What needs to be done:
Your job is to set down the stretch of entries that opens with the line containing "Image resolution: width=1366, height=2040." and closes with the line containing "Mackie (121, 637)". Keep both end lines, copy each exactly, and add nothing.

--- Entries shown Enclosed Below ---

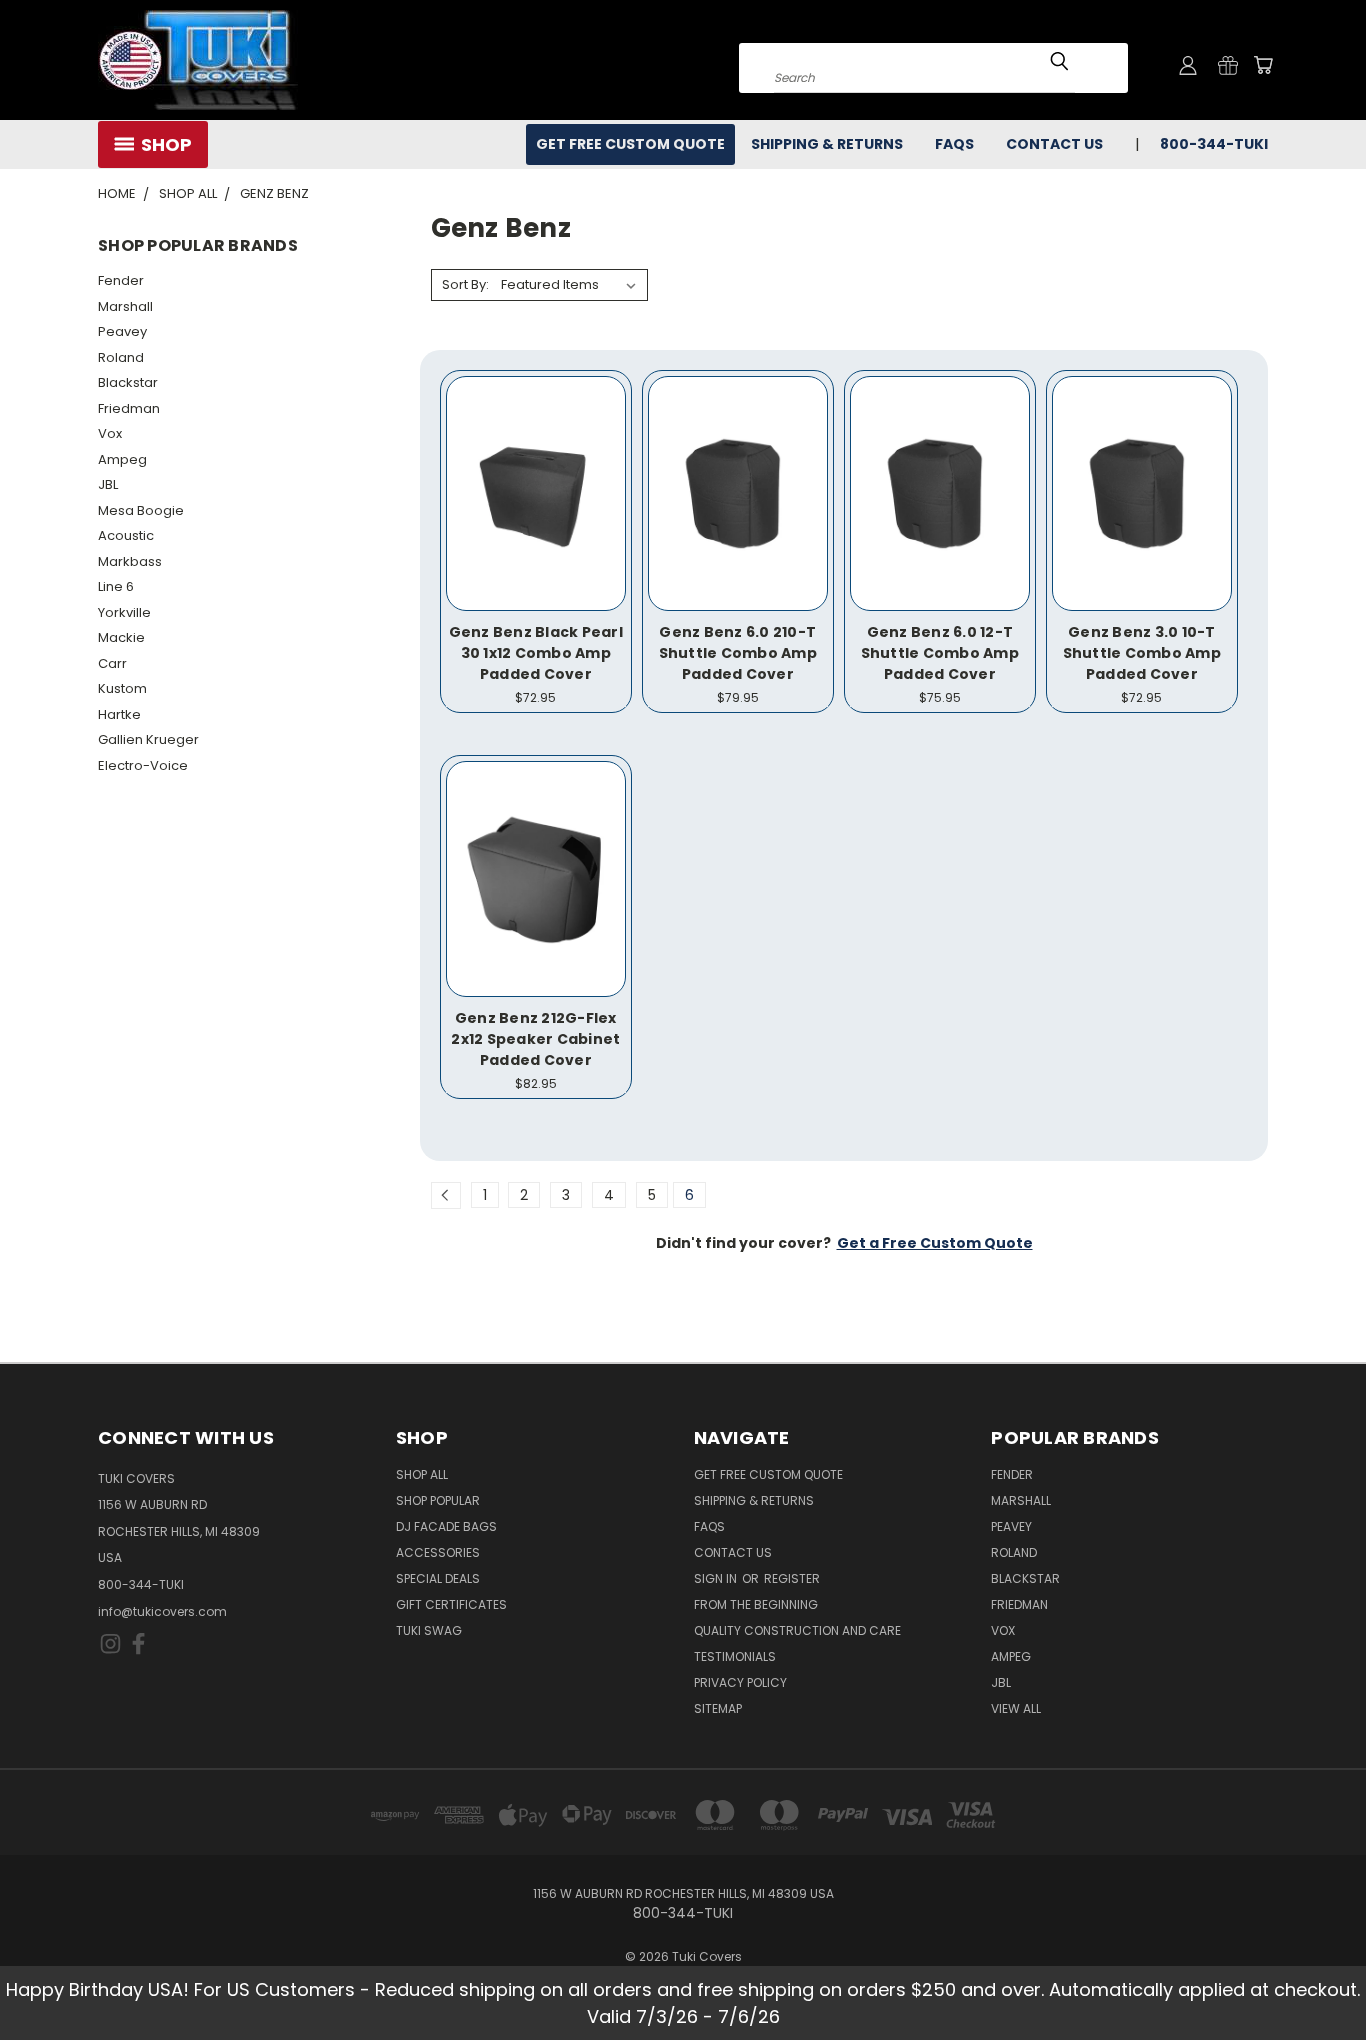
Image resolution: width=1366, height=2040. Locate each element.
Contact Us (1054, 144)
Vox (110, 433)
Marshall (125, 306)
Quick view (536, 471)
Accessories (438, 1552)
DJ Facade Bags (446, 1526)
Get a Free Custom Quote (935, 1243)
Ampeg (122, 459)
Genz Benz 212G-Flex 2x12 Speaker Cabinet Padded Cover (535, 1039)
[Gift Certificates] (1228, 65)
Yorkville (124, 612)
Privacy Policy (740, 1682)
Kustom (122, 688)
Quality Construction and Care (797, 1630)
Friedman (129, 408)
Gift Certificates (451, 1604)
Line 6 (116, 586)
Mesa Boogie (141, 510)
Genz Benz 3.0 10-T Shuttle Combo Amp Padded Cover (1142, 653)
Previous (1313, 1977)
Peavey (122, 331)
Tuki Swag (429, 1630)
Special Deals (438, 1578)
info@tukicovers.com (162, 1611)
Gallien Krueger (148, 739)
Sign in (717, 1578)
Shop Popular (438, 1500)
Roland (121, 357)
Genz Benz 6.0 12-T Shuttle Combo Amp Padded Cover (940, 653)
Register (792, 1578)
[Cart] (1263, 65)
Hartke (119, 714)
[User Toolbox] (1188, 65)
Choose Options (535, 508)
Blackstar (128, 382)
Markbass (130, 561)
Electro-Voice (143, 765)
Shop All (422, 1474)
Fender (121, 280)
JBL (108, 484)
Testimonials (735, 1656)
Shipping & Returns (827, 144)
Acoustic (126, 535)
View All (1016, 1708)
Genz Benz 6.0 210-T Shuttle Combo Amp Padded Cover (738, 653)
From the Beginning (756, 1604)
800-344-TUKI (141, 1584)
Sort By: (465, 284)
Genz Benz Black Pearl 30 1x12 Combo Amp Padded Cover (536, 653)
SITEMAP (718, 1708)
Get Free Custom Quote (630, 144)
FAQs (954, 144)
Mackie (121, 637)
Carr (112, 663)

--- End of Enclosed Entries shown ---
--- Entries shown Enclosed Below ---

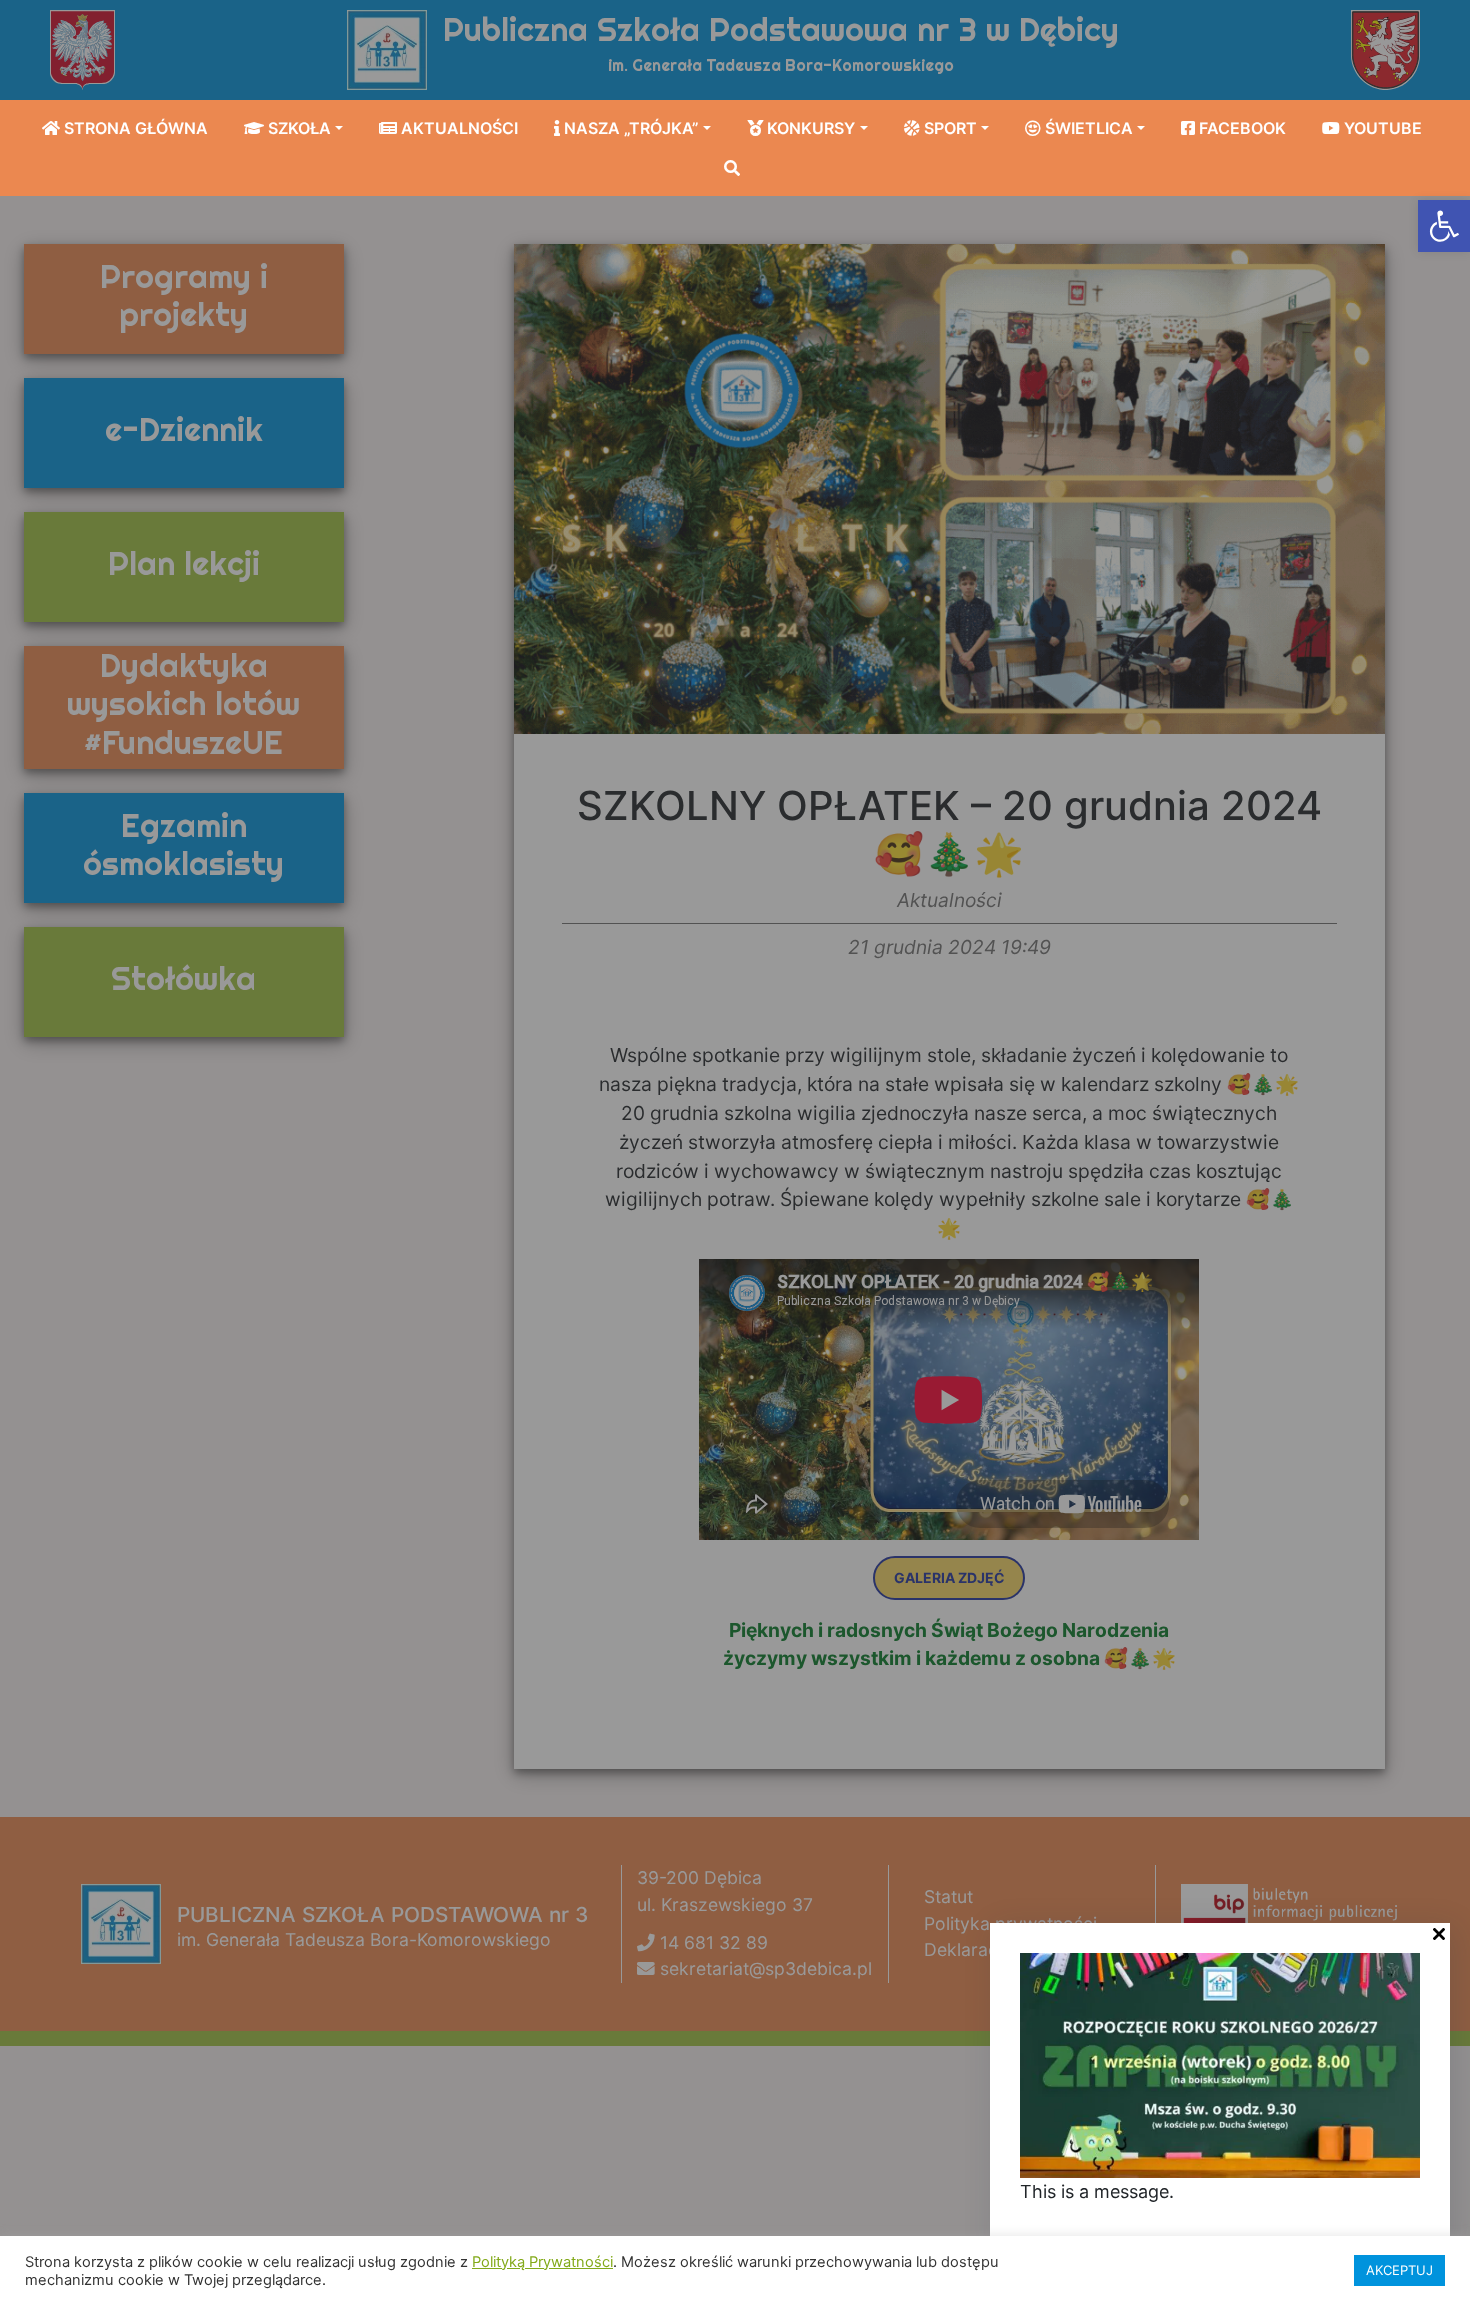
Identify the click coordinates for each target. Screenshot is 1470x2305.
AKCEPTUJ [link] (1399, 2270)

--- End of Enclosed Entries shown ---

Response below:
Image resolution: width=1366, height=2040. Locate each element.
Contact Us (1054, 144)
Vox (110, 433)
Marshall (125, 306)
Quick view (536, 471)
Accessories (438, 1552)
DJ Facade Bags (446, 1526)
Get a Free Custom Quote (935, 1243)
Ampeg (122, 459)
Genz Benz 212G-Flex 2x12 Speaker Cabinet Padded Cover (535, 1039)
[Gift Certificates] (1228, 65)
Yorkville (124, 612)
Privacy Policy (740, 1682)
Kustom (122, 688)
Quality Construction and Care (797, 1630)
Friedman (129, 408)
Gift Certificates (451, 1604)
Line 6 (116, 586)
Mesa Boogie (141, 510)
Genz Benz 3.0 10-T Shuttle Combo Amp Padded Cover (1142, 653)
Previous (1313, 1977)
Peavey (122, 331)
Tuki Swag (429, 1630)
Special Deals (438, 1578)
info@tukicovers.com (162, 1611)
Gallien Krueger (148, 739)
Sign in (717, 1578)
Shop Popular (438, 1500)
Roland (121, 357)
Genz Benz 6.0 12-T Shuttle Combo Amp Padded Cover (940, 653)
Register (792, 1578)
[Cart] (1263, 65)
Hartke (119, 714)
[User Toolbox] (1188, 65)
Choose Options (535, 508)
Blackstar (128, 382)
Markbass (130, 561)
Electro-Voice (143, 765)
Shop All (422, 1474)
Fender (121, 280)
JBL (108, 484)
Testimonials (735, 1656)
Shipping & Returns (827, 144)
Acoustic (126, 535)
View All (1016, 1708)
Genz Benz 6.0 210-T Shuttle Combo Amp Padded Cover (738, 653)
From the Beginning (756, 1604)
800-344-TUKI (141, 1584)
Sort By: (465, 284)
Genz Benz Black Pearl 30 1x12 Combo Amp Padded Cover (536, 653)
SITEMAP (718, 1708)
Get Free Custom Quote (630, 144)
FAQs (954, 144)
Mackie (121, 637)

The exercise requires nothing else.